Are hydrogenation of Alkenes (to form alkanes) and hydration of alkenes (to form alcohols) electrophilic addition reactions. I’ve seen different things about this online and the OCR spec groups all of the Alkenes reactions as ‘addition reactions’.
Yes these would be, it’s addition as you are only adding atoms to the alkene, not removing any to do this, and it’s electrophilic as they are electron pair acceptors.
Yes these would be, it’s addition as you are only adding atoms to the alkene, not removing any to do this, and it’s electrophilic as they are electron pair acceptors.

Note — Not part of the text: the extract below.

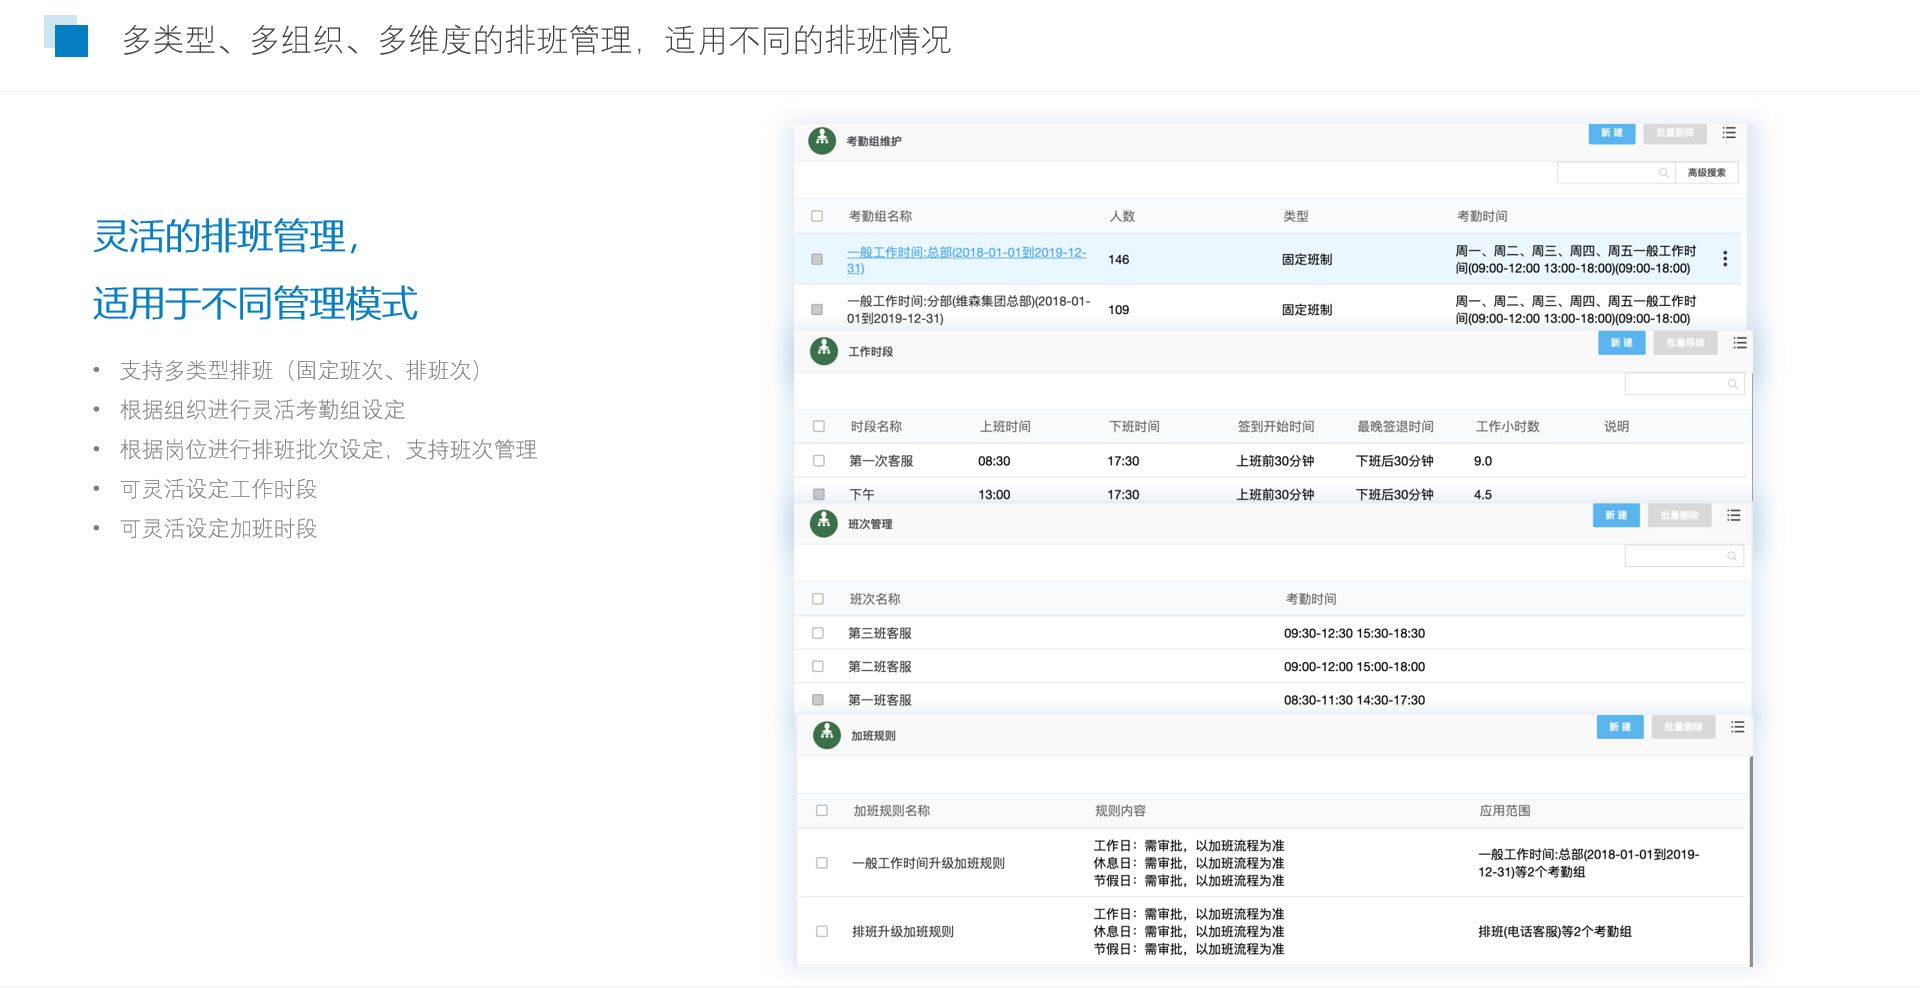Select the 第一次客服 row checkbox
1920x988 pixels.
click(819, 461)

The hydrogenation reaction of alkenes to alkanes is not electrophilic addition. In hydrogenation, a nickel catalyst and hydrogen gas is used (and no electrophile is involved), and there is a different mechanism taking place. This mechanism involves adsorption of the alkene to the surface of the nickel catalyst, so it weakly forms bonds with the nickel catalyst which allows hydrogen to be added to the molecule. It is still an addition reaction, but is not electrophilic addition.
In terms of hydration, there is electrophilic addition involved.
In step one, a proton from the phosphoric acid catalyst acts as the electrophile and accepts a lone pair from the C=C double bond, forming a carbocation intermediate.